Grade 8 Social Studies (History and Geography)

In Grade 8 history, students will build on their understanding of earlier Canadian history, examining how social, political, economic, and legal changes in Canada between 1850 and 1914 affected different groups in an increasingly diverse and regionally distinct nation. They will explore experiences of and challenges facing Canadians around the beginning of the twentieth century and will compare them to those of present-day Canadians. Students will examine the internal and external forces that led to Confederation and territorial expansion and of the impact of these developments on long-time Canadians, including First Nations, as well as new immigrants. Through an examination of inequalities in the new nation, students will learn that many of the rights and freedoms we have in Canada today are the result of actions taken by people in this era to change their lives. Students will develop their ability to apply the concepts of historical thinking as well as the historical inquiry process, using both primary and secondary sources to explore the perspectives of groups on issues of concern to Canadians from the mid-nineteenth century to the eve of World War I.

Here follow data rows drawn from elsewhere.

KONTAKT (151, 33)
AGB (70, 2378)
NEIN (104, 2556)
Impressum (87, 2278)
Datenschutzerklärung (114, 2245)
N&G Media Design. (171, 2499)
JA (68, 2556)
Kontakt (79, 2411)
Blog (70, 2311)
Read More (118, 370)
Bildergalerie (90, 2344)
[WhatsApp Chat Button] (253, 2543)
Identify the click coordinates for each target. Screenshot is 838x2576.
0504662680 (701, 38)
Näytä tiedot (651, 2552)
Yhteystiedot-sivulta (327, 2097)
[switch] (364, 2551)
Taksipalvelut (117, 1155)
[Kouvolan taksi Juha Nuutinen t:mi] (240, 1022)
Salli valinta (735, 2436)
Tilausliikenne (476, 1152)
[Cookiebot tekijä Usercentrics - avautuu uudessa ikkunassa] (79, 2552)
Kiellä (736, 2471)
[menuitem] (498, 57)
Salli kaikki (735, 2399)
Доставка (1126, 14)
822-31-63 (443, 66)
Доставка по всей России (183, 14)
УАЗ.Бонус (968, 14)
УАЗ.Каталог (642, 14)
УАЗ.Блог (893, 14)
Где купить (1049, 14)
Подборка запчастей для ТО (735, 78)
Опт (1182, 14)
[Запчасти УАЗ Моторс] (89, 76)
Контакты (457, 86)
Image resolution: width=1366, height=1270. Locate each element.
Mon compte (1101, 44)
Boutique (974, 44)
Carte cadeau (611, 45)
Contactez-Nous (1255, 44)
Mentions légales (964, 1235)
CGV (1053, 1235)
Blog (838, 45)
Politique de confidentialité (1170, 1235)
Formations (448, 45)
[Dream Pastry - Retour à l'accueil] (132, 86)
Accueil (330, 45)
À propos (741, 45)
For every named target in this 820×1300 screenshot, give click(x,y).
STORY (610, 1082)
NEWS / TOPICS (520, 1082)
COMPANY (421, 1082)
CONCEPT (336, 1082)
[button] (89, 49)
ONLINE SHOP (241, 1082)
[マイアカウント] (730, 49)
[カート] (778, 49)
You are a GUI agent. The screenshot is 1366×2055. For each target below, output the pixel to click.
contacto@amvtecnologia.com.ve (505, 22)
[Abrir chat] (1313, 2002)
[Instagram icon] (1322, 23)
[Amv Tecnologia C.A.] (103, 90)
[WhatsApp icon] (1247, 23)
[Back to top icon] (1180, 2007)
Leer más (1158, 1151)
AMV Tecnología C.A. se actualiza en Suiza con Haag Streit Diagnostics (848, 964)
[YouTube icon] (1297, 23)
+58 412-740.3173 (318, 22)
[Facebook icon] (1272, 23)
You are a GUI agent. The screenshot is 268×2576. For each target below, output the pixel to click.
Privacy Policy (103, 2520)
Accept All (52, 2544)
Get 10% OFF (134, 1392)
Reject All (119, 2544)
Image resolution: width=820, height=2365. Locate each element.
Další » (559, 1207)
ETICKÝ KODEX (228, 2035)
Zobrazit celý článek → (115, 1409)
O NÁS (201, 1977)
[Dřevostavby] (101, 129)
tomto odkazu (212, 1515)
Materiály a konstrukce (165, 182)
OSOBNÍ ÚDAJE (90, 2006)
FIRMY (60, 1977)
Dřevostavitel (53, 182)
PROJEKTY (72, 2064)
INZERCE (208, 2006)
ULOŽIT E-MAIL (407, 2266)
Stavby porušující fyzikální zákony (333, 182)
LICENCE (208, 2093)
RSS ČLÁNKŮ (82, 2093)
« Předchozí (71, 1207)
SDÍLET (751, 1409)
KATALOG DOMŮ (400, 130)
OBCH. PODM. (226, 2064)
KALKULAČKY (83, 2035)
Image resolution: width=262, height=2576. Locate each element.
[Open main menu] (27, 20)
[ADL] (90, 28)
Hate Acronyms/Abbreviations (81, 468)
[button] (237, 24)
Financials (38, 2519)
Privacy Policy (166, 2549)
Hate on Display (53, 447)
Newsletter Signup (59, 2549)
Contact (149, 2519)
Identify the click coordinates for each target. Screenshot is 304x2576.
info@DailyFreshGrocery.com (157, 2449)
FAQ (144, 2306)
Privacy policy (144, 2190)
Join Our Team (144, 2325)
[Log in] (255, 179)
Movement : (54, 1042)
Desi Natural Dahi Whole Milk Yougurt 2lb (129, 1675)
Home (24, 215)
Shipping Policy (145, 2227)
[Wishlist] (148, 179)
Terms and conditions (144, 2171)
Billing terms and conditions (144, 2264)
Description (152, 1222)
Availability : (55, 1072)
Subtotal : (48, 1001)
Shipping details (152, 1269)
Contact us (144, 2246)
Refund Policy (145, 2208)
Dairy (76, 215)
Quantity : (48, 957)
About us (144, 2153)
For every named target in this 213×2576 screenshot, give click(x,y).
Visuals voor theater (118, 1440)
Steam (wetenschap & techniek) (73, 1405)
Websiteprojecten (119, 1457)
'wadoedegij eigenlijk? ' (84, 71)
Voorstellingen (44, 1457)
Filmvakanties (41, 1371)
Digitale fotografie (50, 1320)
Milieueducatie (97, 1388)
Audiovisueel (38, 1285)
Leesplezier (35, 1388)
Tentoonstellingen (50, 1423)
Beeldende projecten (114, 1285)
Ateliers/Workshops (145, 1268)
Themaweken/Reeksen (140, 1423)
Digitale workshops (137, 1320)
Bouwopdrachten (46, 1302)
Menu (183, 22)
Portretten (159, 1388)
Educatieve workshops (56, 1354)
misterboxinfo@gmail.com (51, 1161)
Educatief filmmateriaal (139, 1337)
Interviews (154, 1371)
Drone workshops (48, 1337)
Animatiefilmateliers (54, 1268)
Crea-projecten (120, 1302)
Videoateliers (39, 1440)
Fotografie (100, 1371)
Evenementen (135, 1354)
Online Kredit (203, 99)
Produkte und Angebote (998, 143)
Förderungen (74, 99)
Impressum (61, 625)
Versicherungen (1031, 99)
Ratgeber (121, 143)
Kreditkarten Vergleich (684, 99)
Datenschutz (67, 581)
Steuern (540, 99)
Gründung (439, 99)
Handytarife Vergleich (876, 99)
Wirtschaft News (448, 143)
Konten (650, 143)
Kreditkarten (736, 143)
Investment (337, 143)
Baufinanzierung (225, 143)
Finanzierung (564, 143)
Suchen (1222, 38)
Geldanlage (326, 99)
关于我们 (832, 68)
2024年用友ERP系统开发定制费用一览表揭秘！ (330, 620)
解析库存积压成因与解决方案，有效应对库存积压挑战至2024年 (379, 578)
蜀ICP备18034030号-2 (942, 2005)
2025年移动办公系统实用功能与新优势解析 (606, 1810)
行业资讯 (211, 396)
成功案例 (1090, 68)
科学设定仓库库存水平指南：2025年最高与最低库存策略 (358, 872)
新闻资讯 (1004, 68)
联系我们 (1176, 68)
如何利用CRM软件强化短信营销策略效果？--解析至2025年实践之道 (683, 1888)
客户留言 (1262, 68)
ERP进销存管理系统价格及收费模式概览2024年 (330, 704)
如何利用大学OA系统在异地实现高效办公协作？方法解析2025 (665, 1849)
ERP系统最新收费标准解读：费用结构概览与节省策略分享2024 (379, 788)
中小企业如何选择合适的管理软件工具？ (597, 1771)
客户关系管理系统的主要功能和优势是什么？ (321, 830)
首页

In Grade 8 geography, students will build on what they have learned in earlier grades about Earth’s physical features and processes in order to explore the relationship between these features/processes and human settlement patterns around the world. They will focus on where people live and why they live there, and on the impact of human settlement and land use on the environment. They will enhance their ability to apply a geographic perspective to their investigation of issues, including issues related to human settlement and sustainability and to global development and quality of life. In addition, students will study factors that affect economic development and quality of life on a global scale and will examine responses to global inequalities. Students will be introduced to new types of maps and graphs, including choropleth maps, scatter graphs, and population pyramids, and, at the same time, will continue to develop their ability to use a variety
of sources, tools, and spatial technologies to study various geographic issues.